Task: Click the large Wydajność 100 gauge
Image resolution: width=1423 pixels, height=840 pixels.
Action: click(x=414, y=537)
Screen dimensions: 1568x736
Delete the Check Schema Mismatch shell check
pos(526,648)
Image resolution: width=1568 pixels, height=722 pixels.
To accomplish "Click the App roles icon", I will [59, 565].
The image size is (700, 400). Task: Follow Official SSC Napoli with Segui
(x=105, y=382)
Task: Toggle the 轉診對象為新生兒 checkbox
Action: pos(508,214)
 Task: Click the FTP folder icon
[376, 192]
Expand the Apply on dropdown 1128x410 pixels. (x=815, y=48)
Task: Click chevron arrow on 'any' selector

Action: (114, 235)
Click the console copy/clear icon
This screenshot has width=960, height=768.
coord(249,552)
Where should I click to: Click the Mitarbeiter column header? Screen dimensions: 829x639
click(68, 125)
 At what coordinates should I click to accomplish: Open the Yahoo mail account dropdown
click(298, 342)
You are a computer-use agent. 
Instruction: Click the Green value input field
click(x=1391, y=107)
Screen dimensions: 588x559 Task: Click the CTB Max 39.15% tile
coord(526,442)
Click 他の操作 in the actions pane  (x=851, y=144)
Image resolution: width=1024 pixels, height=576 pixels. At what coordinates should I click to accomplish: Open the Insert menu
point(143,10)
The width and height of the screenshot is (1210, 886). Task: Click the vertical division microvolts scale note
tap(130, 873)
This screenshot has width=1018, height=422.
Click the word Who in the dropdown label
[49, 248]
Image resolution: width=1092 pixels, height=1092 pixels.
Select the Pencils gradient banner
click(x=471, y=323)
▬▬▬
Task statement: Each line from the one with "You are a computer-use agent." through the last line of the records must be written out word for word. Include nothing else.

Problem solution:
You are a computer-use agent. 
Instruction: Click the Green value input field
click(x=1391, y=107)
Screen dimensions: 588x559 Task: Click the CTB Max 39.15% tile
coord(526,442)
Click 他の操作 in the actions pane  (x=851, y=144)
Image resolution: width=1024 pixels, height=576 pixels. At what coordinates should I click to accomplish: Open the Insert menu
point(143,10)
The width and height of the screenshot is (1210, 886). Task: Click the vertical division microvolts scale note
tap(130, 873)
This screenshot has width=1018, height=422.
Click the word Who in the dropdown label
[49, 248]
Image resolution: width=1092 pixels, height=1092 pixels.
Select the Pencils gradient banner
click(x=471, y=323)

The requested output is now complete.